## DIRECTIONS FOR THIS TASK:
Report each line from the entries in which "computer" can be found.

## MATERIAL PROVIDED:
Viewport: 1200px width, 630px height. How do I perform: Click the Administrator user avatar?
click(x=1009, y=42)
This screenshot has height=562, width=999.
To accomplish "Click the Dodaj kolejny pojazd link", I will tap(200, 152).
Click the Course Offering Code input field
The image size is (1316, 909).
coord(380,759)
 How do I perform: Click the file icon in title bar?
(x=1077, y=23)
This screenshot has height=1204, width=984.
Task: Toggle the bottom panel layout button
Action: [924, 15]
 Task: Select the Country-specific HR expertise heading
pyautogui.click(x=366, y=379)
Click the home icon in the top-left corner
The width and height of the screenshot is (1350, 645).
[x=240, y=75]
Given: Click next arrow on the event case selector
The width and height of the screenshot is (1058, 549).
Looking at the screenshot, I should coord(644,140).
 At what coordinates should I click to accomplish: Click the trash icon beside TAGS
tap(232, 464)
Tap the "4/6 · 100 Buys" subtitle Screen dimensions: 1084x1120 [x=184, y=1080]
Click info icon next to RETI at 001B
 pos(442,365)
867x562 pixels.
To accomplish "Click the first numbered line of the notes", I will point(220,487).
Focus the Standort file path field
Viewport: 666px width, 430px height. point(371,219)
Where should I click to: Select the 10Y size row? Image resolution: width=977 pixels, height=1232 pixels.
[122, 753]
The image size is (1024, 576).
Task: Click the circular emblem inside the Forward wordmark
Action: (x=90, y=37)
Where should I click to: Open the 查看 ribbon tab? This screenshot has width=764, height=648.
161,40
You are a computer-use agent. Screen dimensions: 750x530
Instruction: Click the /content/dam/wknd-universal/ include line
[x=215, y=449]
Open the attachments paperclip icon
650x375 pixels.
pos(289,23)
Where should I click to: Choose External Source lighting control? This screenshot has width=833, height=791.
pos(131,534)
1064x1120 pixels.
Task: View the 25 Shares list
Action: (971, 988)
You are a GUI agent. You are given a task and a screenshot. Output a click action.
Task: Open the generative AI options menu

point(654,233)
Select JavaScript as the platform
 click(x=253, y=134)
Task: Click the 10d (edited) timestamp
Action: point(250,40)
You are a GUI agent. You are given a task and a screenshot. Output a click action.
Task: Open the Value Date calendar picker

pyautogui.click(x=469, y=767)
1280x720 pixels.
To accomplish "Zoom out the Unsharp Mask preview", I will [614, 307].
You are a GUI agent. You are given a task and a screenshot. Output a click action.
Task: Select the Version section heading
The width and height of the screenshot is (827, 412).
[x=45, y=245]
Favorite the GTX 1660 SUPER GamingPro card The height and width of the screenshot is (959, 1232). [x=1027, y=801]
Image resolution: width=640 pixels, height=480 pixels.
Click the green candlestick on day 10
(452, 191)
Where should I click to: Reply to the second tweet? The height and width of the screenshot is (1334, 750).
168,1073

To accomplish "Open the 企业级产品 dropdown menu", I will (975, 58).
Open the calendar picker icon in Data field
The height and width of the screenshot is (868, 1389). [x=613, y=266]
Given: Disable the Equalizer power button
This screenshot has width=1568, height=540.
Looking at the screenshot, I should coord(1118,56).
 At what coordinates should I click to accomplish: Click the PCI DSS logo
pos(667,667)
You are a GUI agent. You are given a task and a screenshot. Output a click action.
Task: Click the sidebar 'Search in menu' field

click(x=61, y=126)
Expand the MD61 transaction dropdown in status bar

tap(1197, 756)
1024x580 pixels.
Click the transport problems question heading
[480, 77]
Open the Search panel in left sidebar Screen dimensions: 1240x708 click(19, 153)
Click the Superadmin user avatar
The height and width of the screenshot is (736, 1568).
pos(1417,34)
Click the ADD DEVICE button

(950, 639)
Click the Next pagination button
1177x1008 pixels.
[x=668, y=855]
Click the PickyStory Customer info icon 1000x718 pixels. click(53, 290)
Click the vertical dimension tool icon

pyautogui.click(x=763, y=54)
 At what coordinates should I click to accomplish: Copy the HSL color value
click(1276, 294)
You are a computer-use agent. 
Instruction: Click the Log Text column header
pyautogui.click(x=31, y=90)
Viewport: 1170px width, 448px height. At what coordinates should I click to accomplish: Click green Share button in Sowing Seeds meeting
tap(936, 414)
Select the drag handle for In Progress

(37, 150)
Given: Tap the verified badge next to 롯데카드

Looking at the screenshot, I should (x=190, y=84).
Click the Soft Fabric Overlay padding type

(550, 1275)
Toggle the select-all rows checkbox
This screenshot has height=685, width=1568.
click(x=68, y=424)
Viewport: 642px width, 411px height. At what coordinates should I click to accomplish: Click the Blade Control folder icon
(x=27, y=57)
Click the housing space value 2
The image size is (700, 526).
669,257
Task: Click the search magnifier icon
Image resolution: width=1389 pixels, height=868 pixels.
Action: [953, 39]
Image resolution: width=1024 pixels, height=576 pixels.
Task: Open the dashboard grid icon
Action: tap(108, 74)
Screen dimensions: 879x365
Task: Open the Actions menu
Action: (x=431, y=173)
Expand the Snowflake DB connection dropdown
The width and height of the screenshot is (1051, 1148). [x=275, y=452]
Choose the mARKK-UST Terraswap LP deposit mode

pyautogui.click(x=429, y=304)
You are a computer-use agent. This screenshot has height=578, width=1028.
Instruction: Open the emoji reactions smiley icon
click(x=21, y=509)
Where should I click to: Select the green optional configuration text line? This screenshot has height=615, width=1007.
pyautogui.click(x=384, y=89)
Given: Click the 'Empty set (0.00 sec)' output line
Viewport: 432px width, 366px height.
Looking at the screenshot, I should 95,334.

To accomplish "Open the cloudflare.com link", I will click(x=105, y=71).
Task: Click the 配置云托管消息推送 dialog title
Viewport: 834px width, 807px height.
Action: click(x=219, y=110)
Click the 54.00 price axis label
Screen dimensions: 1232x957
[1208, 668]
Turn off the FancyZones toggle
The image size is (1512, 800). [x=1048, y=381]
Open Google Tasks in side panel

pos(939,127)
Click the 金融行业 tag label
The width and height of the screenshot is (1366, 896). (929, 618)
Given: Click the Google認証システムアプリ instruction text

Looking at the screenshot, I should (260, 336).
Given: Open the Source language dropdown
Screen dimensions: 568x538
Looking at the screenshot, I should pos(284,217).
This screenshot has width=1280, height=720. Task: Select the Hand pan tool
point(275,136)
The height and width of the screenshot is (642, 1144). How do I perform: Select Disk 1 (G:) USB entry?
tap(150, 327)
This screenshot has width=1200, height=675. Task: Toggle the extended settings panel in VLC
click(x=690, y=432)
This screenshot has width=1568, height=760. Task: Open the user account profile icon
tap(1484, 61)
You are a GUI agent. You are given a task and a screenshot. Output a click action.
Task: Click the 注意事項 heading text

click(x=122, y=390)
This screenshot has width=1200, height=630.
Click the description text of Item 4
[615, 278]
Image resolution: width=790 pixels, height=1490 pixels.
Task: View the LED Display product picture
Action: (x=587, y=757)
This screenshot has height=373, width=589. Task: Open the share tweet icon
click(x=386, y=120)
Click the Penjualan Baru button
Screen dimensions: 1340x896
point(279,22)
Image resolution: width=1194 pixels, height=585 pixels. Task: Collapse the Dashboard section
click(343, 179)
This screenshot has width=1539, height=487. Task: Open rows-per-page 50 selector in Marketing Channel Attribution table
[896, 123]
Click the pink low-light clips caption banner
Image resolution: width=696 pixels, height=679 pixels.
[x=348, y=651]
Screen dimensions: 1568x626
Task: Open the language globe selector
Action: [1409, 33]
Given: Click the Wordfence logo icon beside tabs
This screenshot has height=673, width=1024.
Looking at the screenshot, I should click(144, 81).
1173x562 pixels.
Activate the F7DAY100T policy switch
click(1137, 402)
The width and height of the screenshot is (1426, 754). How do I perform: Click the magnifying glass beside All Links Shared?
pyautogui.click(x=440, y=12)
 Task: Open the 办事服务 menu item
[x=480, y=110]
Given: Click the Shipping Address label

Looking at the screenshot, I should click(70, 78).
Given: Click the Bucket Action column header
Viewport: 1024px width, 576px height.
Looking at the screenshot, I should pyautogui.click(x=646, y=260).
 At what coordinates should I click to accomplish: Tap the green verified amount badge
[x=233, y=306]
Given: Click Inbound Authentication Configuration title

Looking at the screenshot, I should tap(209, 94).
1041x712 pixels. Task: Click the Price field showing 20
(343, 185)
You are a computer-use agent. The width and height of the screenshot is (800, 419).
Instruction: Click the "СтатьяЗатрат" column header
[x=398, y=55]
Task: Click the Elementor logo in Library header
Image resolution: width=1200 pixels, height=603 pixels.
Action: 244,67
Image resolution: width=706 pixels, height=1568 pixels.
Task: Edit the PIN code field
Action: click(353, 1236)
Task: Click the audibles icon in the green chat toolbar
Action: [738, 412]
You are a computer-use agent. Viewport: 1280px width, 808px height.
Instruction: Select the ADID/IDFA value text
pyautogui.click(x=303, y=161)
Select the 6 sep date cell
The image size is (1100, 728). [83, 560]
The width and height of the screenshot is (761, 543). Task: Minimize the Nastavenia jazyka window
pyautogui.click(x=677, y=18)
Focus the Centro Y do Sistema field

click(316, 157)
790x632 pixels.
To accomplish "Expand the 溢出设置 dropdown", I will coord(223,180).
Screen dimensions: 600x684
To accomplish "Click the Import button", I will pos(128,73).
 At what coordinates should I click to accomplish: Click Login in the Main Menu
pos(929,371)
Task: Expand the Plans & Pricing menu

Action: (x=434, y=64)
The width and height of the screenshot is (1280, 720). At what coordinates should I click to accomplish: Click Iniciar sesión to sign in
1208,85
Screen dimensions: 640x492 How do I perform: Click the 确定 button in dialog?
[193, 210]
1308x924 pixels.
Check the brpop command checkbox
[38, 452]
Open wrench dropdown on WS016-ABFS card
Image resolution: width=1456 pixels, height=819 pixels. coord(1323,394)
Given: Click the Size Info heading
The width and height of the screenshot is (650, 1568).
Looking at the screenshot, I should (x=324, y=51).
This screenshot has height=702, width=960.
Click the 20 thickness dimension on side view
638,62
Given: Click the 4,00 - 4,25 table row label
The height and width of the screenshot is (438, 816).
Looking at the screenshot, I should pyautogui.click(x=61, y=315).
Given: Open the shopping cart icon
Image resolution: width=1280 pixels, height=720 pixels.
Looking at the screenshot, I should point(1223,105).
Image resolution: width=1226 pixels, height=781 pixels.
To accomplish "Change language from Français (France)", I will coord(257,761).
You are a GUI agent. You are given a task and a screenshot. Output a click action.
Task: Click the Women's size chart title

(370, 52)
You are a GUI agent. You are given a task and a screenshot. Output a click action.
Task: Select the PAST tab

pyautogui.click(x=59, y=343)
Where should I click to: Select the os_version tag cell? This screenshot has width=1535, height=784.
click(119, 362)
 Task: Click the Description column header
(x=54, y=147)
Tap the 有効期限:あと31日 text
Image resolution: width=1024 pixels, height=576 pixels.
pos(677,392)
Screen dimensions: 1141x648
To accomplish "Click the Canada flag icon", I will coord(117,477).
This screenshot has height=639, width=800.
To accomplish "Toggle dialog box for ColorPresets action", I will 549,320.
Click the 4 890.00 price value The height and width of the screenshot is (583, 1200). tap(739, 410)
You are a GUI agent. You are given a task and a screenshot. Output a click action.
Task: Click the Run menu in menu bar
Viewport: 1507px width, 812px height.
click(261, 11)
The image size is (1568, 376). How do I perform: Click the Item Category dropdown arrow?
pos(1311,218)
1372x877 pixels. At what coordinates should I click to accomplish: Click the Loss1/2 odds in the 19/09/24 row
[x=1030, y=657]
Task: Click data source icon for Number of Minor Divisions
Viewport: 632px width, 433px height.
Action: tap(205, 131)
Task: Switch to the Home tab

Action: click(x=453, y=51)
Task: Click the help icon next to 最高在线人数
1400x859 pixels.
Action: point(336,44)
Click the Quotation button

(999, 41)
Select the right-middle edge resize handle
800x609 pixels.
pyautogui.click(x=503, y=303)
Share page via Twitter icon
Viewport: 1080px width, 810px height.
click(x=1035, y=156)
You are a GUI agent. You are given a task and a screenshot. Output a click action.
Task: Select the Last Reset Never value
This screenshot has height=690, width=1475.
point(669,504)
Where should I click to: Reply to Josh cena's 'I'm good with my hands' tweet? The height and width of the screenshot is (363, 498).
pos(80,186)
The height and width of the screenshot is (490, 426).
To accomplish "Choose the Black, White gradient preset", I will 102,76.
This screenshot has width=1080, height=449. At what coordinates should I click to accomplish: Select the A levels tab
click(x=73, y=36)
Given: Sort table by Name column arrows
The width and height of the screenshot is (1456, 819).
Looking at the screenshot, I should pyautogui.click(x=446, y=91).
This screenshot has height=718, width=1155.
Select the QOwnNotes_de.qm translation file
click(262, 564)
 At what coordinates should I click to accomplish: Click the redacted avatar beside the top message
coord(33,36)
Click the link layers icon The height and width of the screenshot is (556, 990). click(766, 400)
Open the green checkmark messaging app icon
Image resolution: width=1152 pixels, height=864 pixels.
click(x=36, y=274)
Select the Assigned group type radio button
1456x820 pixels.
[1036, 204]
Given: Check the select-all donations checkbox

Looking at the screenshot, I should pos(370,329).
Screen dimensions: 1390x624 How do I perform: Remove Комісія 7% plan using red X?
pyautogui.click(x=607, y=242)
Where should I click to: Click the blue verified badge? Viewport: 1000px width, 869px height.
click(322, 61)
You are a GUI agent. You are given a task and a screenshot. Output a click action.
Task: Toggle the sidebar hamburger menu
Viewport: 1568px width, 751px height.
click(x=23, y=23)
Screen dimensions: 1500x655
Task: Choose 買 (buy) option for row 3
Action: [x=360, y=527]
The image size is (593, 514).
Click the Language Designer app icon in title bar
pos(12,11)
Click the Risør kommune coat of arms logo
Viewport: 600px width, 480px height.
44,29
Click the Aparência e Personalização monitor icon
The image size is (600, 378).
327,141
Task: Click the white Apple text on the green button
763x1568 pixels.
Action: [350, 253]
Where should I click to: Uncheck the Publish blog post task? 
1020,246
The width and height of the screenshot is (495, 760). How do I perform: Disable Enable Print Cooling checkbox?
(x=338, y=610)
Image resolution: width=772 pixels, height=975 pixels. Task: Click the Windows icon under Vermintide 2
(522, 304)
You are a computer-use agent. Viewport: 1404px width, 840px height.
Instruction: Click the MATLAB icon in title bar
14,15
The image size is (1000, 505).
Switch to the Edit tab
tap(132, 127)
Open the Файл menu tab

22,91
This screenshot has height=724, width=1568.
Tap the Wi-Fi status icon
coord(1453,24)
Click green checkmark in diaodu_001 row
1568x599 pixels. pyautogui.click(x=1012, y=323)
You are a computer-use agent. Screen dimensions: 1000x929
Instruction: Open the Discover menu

## SOLUTION FOR THIS EXERCISE:
You are a computer-use agent. Screen dimensions: 750x530
You are a computer-use agent. 
You are a computer-use agent. This screenshot has height=578, width=1028.
You are a computer-use agent. The width and height of the screenshot is (800, 419).
You are a computer-use agent. Viewport: 1280px width, 808px height.
You are a computer-use agent. Viewport: 1404px width, 840px height.
You are a computer-use agent. Screen dimensions: 1000x929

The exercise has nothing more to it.